What is the origin of Carnatic music?

Music has existed since the genesis of human history. According to Hindu Mythology, the sacred ‘OM’ is the elemental source associated with the creation of the universe. The earliest sources include the ritual hymns of the Vedic scriptures over 2000 years ago and the timeless sources of folk music of the subcontinent. Alongside the two main forms Carnatic and Hindustani music, are various other derivative forms of devotional traditions, which have given back and received from the two traditions of music.

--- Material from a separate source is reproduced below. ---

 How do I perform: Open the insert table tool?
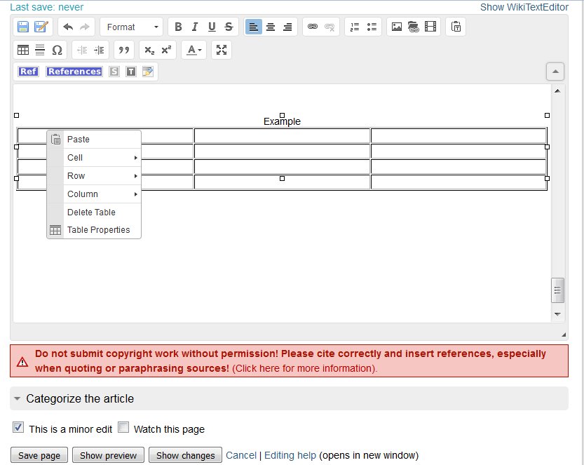(x=23, y=50)
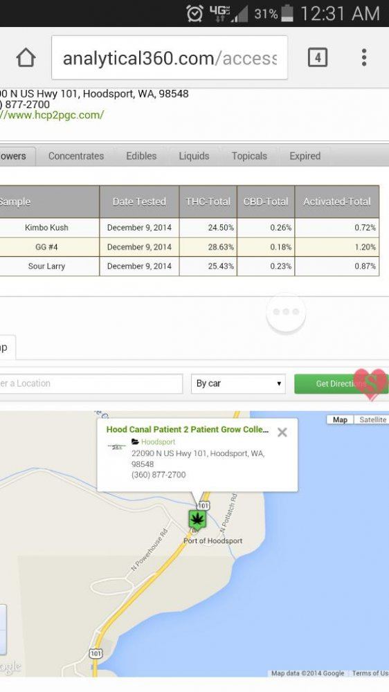Click the Get Directions button

pyautogui.click(x=341, y=383)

Apart from these two primary classifications, the roots can also be traced back to having Divine origins, as all other art forms, where the Gods and Goddesses are perceived to be associated with one or the other musical instruments. It is also seen that the music of Nature has inspired the nature of music. This stems from the understanding that each swara originated from the sound of an animal or bird, supported by treatises like Raga Manjari of Pundarika Vitthala. Bharata’s Natyashastra, the earliest treatise on music and dance, classification of musical instruments into 4 different categories and extensively deals with various other aspects of music and science as early as 2nd century AD.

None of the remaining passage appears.